In January 2016, our Neurointensive Care Unit progressed from mobilizing patients with external ventricular devices (EVDs) only with physical and occupational therapy (Phase I), to utilizing a nurse-driven mobility protocol (Phase II).

Methods:

The Phase II EVD Mobility Protocol allowed nurses to independently mobilize subarachnoid hemorrhage patients with EVDs. Patients could remain out of bed with the EVD clamped for a maximum of 3 hours per session. Physical and occupational therapists (PT/OT) continued normal consultation and recommended the safest mobility method for each patient. Standard protocol for the management of Subarachnoid hemorrhage patients was maintained for the duration of the study. Patients with subarachnoid hemorrhage who also had an external ventriculosotmy drain and demonstrated tolerance to a 30-minute drain clamping trial were included in this initiative. Patients who were unable to tolerate 30 minutes of drain clamping, exhibited sustained intracranial hypertension (defined by intracranial pressure (ICP) of greater than 20), or whose code status progressed to comfort care or hospice care were excluded. Delayed cerebral ischemia was not an absolute contraindication for mobilization, however if patients were experiencing fluctuating neurologic exams due to fever, infection, medication administration, or delayed cerebral ischemia, mobilization was held for that particular day. Pulmonary and/or cardiovascular instability or patient refusal could also preclude mobility. The nursing and medical teams re-evaluated every patient on a daily basis to determine mobility readiness for that day.

Results:

6/13 patients (46%) were men. Mean age did not differ significantly between Phase I and Phase II [57.1 (27-84) versus 54.8 (19-83); p=0.67]. A total of 213 activity sessions took place over 6 months during Phase II, compared with 71 sessions during one year of Phase I. Of 213 sessions, nurses independently completed 135 sessions (63.4%); PT/OT participated in 78 sessions (36.6%). On average, mobility occurred 1.2 days earlier in Phase II [day 5.96 (1-13) versus day 4.75 (2-12); p=0.32). Phase II patients were mobilized an average of 6.7 times (+/-4.7) with their EVD compared with 2.96 times (+/-1.33) in Phase I (p=0.02). Mean hospital LOS trended lower in the Phase II group [20.5 days (+/-7.39) versus 24.6 days (+/-8.29); p=0.14]. Ventilator days also trended lower in Phase II [6.3 days (+/-3.81) versus 12.3 days (+/-10.47); p=0.14]. No Phase II patients received a tracheostomy, compared to 16.7% in Phase I (p=0.12). All patients in Phase II were discharged home or to acute rehab (p=0.18).

Conclusion:

Nurse-initiated mobilization of patients with EVDs is safe, feasible, and may lead to earlier and more frequent ambulation compared to a therapy-driven protocol. Nurse-driven mobility may be associated with fewer ventilator days, shorter hospitalization, and improved discharge disposition. No major complications were attributable to early mobilization.

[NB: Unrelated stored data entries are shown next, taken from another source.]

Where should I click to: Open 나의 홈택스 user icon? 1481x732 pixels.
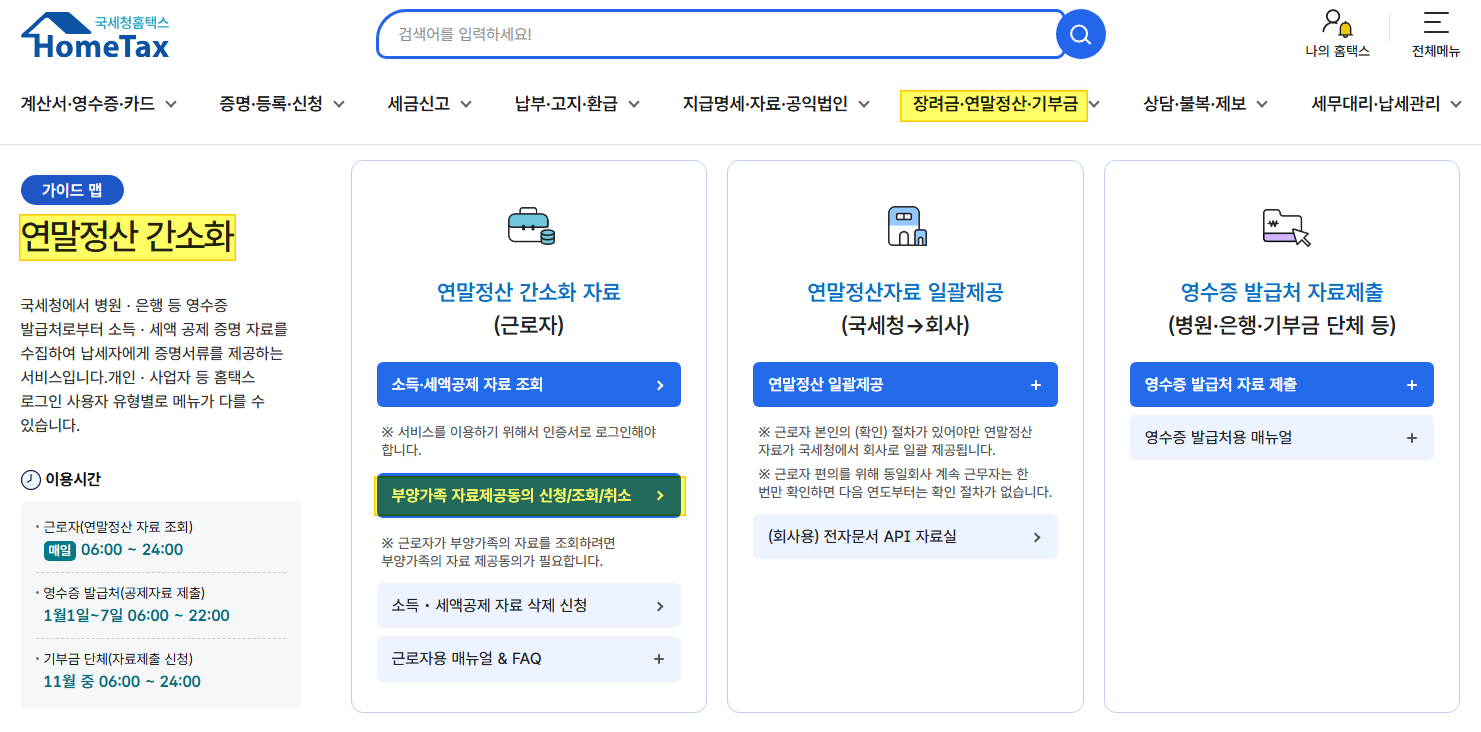tap(1337, 23)
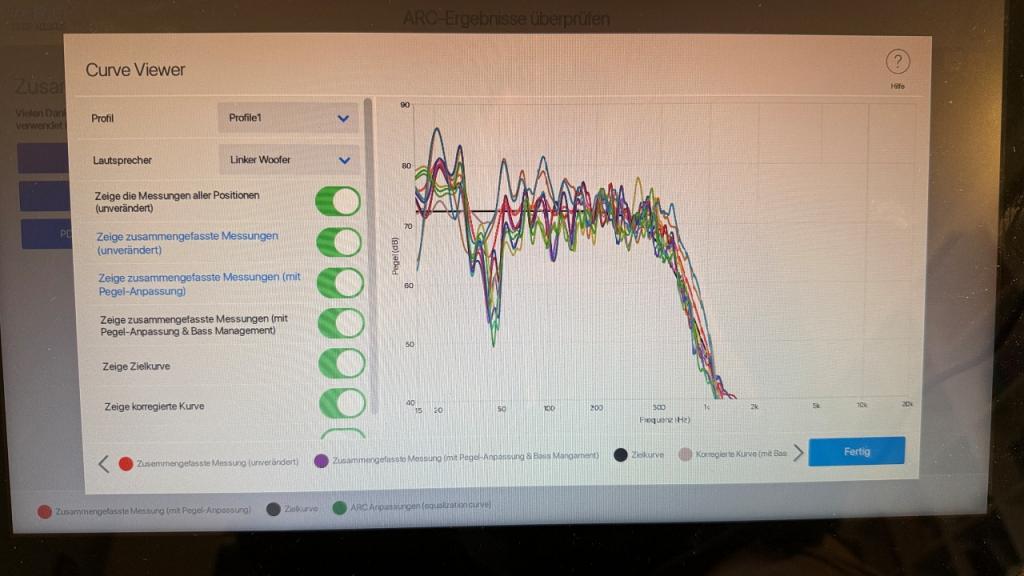Viewport: 1024px width, 576px height.
Task: Toggle Zeige Zielkurve switch
Action: pyautogui.click(x=340, y=364)
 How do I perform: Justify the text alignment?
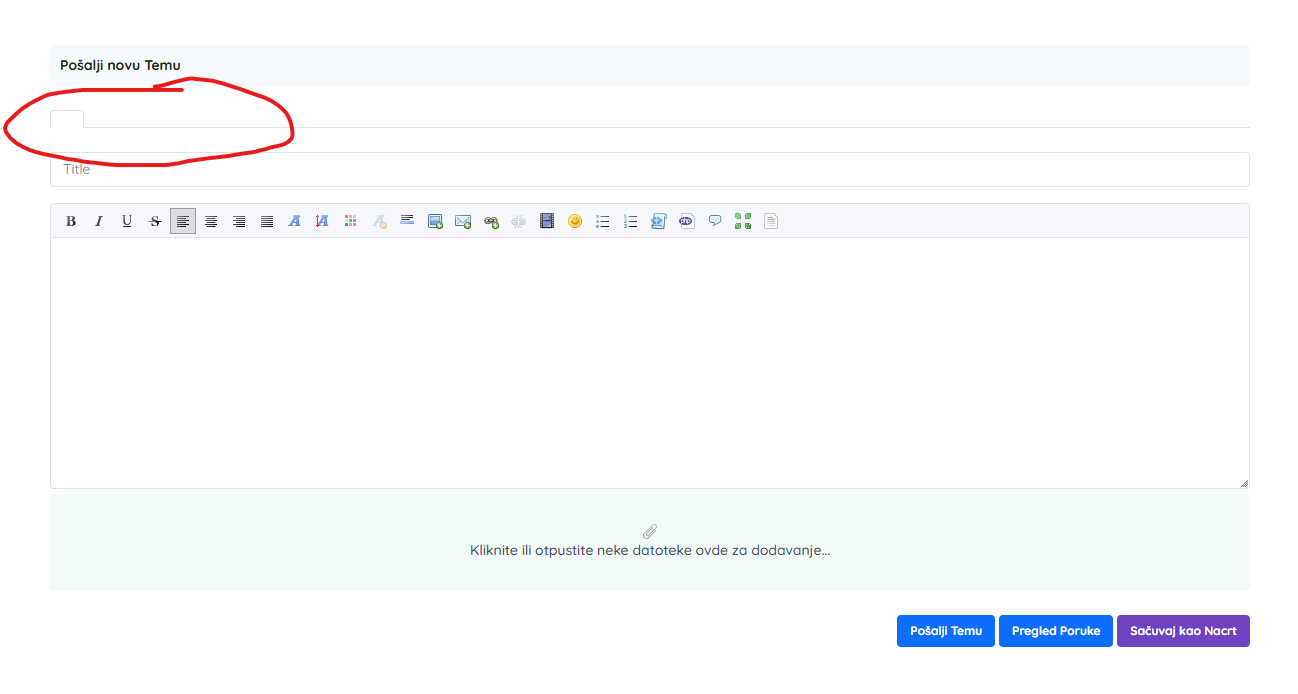pyautogui.click(x=267, y=221)
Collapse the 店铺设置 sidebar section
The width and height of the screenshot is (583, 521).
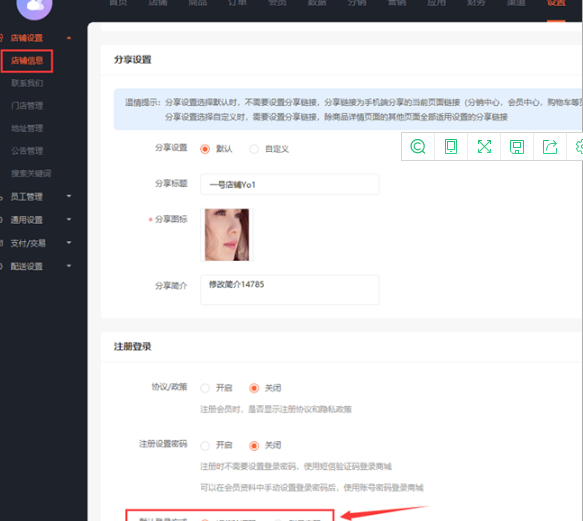pos(36,38)
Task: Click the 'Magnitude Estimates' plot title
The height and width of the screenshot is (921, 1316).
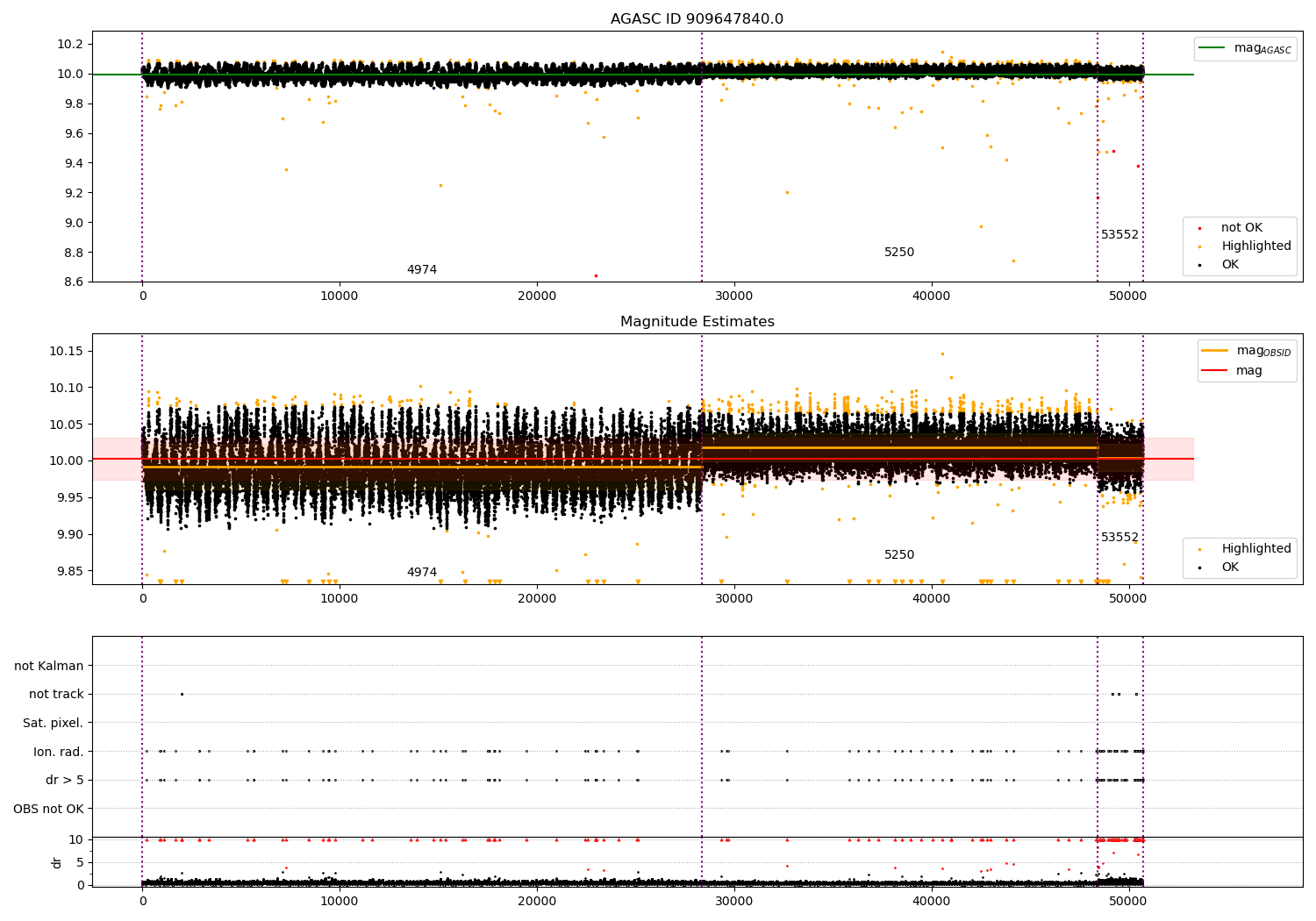Action: 697,322
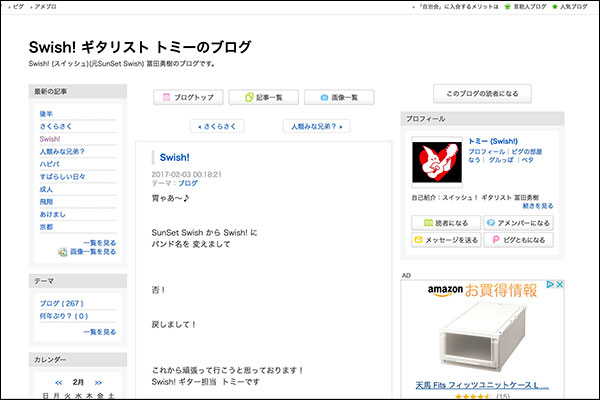Open the 画像一覧 image gallery
600x400 pixels.
click(339, 97)
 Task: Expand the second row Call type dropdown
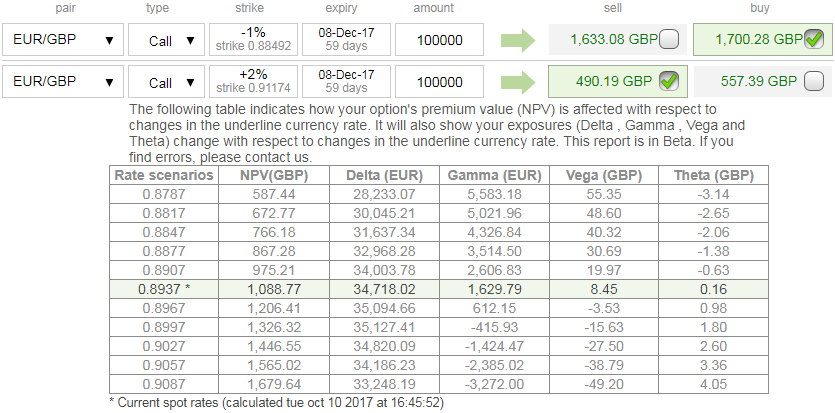166,82
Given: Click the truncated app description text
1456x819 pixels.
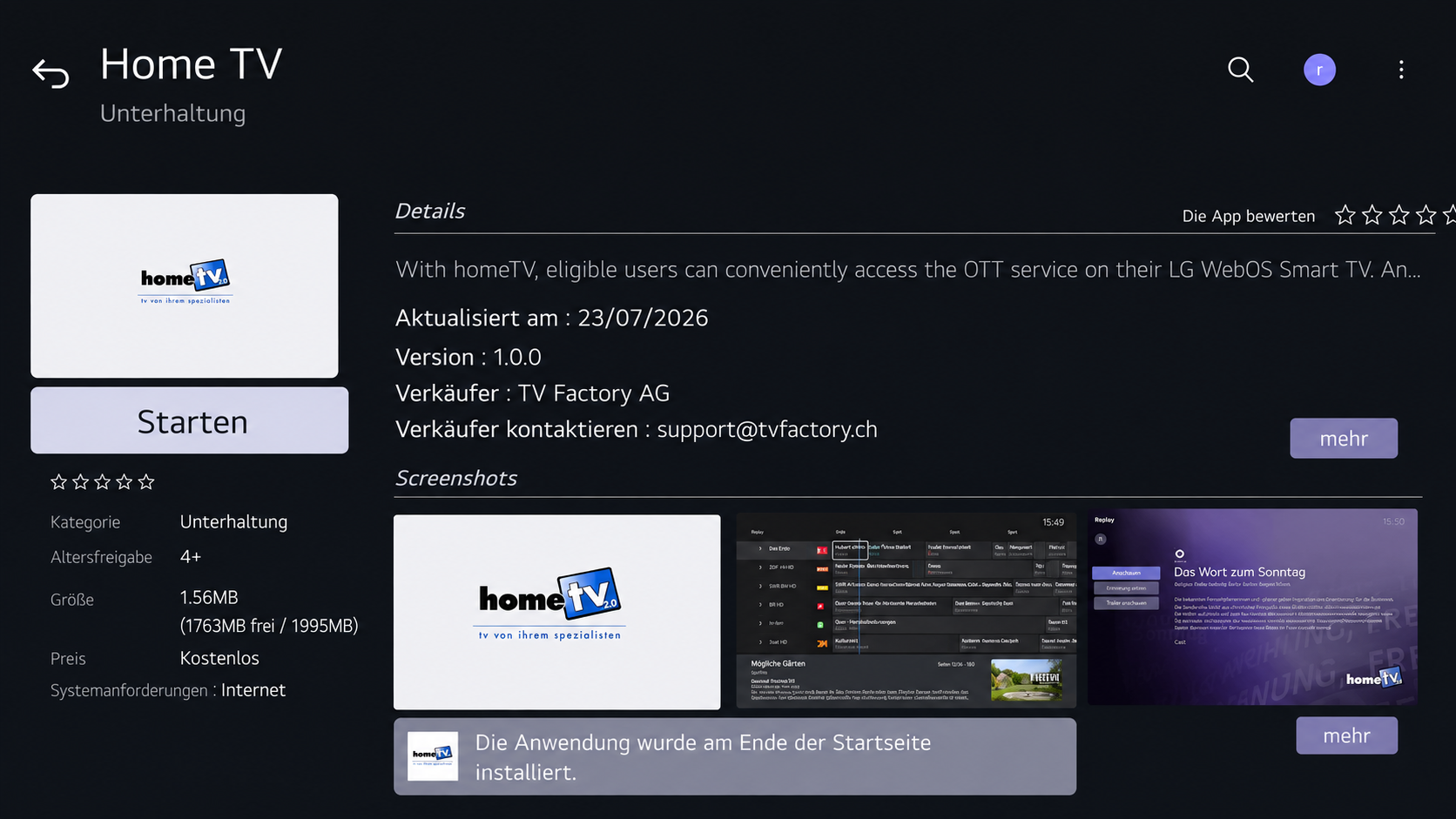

The primary goals of this quality improvement initiative were to promote and establish a culture of early, progressive mobility in the Neuro ICU and to demonstrate improved patient outcome. Standardizing the processes by which we mobilize our patients with external ventriculostomy drains allowed for multidisciplinary engagement in the process and embedded a new culture of mobility in our unit. Nurse-driven mobility has allowed physical and occupational therapy to engage in more complex therapy techniques with patients, such as more mobilization with ventilators, and to explore the use of other novel therapy devices.